In 1946, the Naval Intelligence School (NIS) was established at Anacostia, Maryland. Unrestricted Line officers who graduated were designated Intelligence Subspecialists.22 A structured subspecialty program was established whereby URL billets requiring intelligence expertise would be flagged with a code: “P” for a billet requiring an NIS graduate and “S” for a billet requiring a URL officer who had gained his expertise by experience in previous intelligence billets. Officers graduating from NIS received a corresponding code as did URL officers who had served in intelligence billets. The number of “P”-coded billets would drive the input for the Naval Intelligence School, which counted as postgraduate education.
In theory, intelligence subspecialists would spend almost every other tour (after sea duty tours) in intelligence billets. Thus, if there were 500 billets coded for subspecialists, there should be a community of over 1000 subspecialists in the Navy. This, of course, assumed that the Navy would maintain an adequate throughput of URL officers at NIS and that it would always detail subspecialists to intelligence billets when on shore duty. Unfortunately, neither happened.23 As a result, some critical intelligence billets were filled by inexperienced/unqualified officers. Over time, claimant commands requested that the URL billet be changed to a 1630-designated billet to ensure they would receive qualified officers to fill the billet. This resulted in substantial growth for the 163X community, but ultimately accounted for the withering of the subspecialty as the most important billets were converted to 163X billets.24
The 163X community, under the sponsorship of the DNI, was a Restricted Line community. Officers competed for promotion only against other 163Xs. The law provided that the Restricted Line receive “at least” the same percentage of promotion opportunity as the Unrestricted Line, and it was possible for a greater percentage if that could be justified.25 But the same law limited the size of the entire Restricted Line of the Navy to 2.5 percent of the strength of the Unrestricted Line, thus restricting growth of the 163X community.

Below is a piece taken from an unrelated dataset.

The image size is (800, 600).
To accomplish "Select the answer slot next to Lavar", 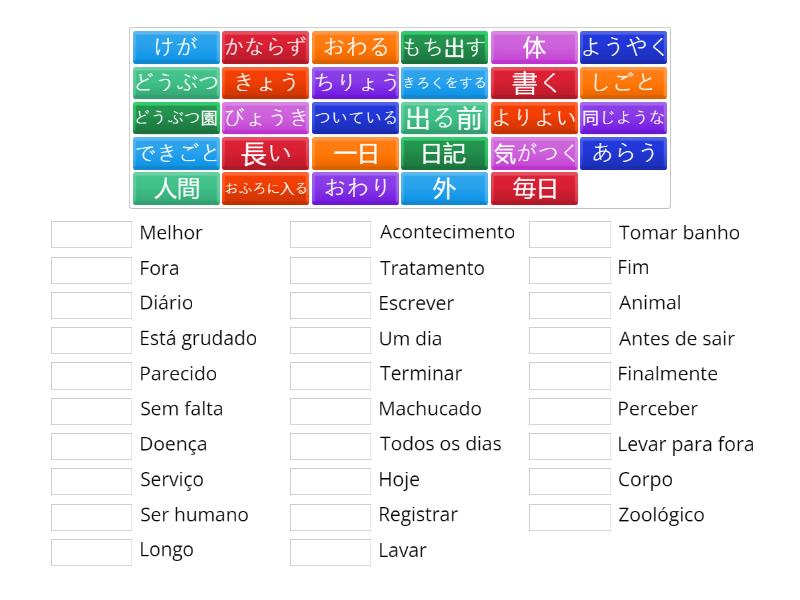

On the other hand, the Aviation Ground officer (135X) community, of which Air Intelligence (AI) officers were part, was an Unrestricted Line community. Officers designated as 135X competed for promotion against rated pilots, bombardier/navigators, etc. Their opportunity for promotion (particularly to the more senior ranks) was dismal. For example, when the 135X AI community of some 1200 officers transferred to the 163X community during the mid-1960s, they brought with them only seven captain billets (six of which were TAR billets) and only one captain – about one-tenth the number of captain billets a community of that size could be expected to generate. Thus, retention in the 135X AI officers was poor, at least partially due to the poor promotion opportunities.26
The original 163X officers who transferred into the new community were veterans of World War II, mostly in the lieutenant/lieutenant commander rank. The source of new officers was limited to a small annual number of “black-shoe” URL subspecialists who applied and were selected for transfer to the Restricted Line. They, too, were lieutenants and lieutenant commanders. There were no ensigns being commissioned. Over time, the 163X community became “top-heavy” with a disproportionate number of officers in the commander to captain grades and almost no ensigns/lieutenant (junior grades). On the other hand, after the Korean War, when the Navy sought 135X junior officers to become squadron AIs, the 135X community became heavily weighted toward junior officers, with a significant number of ensign/lieutenant (junior grade) billets and comparatively few senior officers for the size of the community.27
After the Korean War, a program was established to commission a small number of 163X ensigns to supplement the lieutenant/lieutenant commanders who were entering the community via Restricted Line transfer. Naval Academy graduates who were not physically qualified for the URL were allowed to apply for commissioning as 1630 ensigns, and civilian college graduates with particularly relevant backgrounds or education were also encouraged to apply. Naval Academy graduate ensigns were typically sent to Naval Intelligence School (NIS) as their first assignment. Civilian college graduates, on the other hand, were normally sent directly to intelligence billets and could apply for NIS at the lieutenant grade. Typically, this program resulted in the commissioning of six to ten ensigns per year, not all of whom remained in the Navy after completing their obligated service.28 The program lasted until 1961, but the principal source of officers remained Restricted Line transfer of lieutenant/lieutenant commanders from the URL, and the ensign commissioning program did little to redress the top-heavy nature of the 163X rank structure.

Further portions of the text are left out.